By TRACY GRONDINE
For the Capital Press
American journalist Linda Ellerbee once said that people everywhere are pretty much the same. "It's only that our differences are more susceptible to definition than our similarities," she said.
After participating in a recent agriculture fellowship in Germany, it is clear that both U.S. and German farmers share more similarities than may initially meet the eye.
German farmers have a deep love for what they do, which is paralleled with their commitment to their animals, the future of their industry and the good of their country, which is not so different from U.S. farmers.
But, as people are pretty much the same everywhere, so, too, are consumers, activists and the media. And because of this, German and U.S. farmers are also facing very similar challenges with how they farm in a world that is becoming more and more removed from agriculture.

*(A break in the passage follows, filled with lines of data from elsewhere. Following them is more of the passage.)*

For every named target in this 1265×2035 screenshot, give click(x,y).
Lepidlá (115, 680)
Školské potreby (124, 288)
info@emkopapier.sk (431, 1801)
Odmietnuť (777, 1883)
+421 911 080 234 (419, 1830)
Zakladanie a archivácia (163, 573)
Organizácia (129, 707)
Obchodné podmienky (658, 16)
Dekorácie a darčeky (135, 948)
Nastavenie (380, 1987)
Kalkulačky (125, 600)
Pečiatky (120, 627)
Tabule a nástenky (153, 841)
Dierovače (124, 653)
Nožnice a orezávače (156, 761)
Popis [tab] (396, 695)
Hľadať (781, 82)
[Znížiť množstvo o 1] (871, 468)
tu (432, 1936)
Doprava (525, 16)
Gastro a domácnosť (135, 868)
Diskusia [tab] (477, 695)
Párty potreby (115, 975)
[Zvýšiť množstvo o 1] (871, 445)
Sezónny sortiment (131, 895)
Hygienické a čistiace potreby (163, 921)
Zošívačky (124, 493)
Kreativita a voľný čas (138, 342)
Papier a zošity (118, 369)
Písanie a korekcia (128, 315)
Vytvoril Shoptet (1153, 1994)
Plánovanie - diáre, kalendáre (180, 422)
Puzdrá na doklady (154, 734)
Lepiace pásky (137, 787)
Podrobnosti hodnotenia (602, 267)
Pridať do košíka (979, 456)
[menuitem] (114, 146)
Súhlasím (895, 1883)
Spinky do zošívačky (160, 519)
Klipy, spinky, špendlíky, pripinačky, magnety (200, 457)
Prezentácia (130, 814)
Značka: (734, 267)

While two-thirds of Germans live in rural areas and every eighth job in Germany depends on agriculture, farming is not the thriving sector it once was. Like many other countries, urban encroachment, stringent regulations and food politics are forcing farms out of production in Germany.
Seventy percent of the German population resides outside the cities, yet a sentimental majority of people want to see a "romantic" countryside. A farm with more than 10 cows is considered too many. And while German farms are relatively small by U.S. standards, this growing feel-good sentiment is hindering German farms from expanding and diversifying.
Consumer opinion is displayed most prevalently on German grocery store shelves. Because of a growing push for sustainability from activist groups, more and more grocery chains are requiring sustainable certification on food products. According to German food policy experts, it's very difficult to get a grocer to sell a product if it's not deemed sustainable. Yet, grocers will not pay more for sustainable products, so the cost stays within the food chain.
As in America, animal welfare has become a hot-button political issue in Germany. Because of the 2009 European Union ban on hen cages, many German farmers have moved their hens to other countries with less rigid regulations, only to sell them back into the German system. As the saying goes, "Aus den augen, aus dem sinn," or out of sight, out of mind.
Unlike America, there is little open discussion in Germany on most issues, biotech crops being a prime example. Ninety-eight percent of Germans are against biotech food technologies. The issue was null and void from the get-go.
Currently, the country is finding itself in the same situation with the use of nuclear power. After the crisis of Fukushima in Japan, without much thought or discussion, activist groups have been on a crusade to abolish all German nuclear energy plants.
Unfortunately for German agriculture organizations, there's not enough money in their budgets to meet these activists head on. So, farming groups are instead using their resources to train farmers to be spokespeople. They are having conversations with consumers and becoming more transparent on their farms. German farmers are getting personal. They are "andere seiten aufziehen"--changing tune and getting tough.
By defining our similarities instead of focusing on our differences, German and U.S. farmers will likely find they are very close to one another in their ideals and challenges, sharing more commonality than an ocean can divide.
Tracy Grondine is director of media relations at the American Farm Bureau Federation. In October, she visited Germany as a McCloy Fellow in Agriculture as part of an exchange program supported by the American Council on Germany.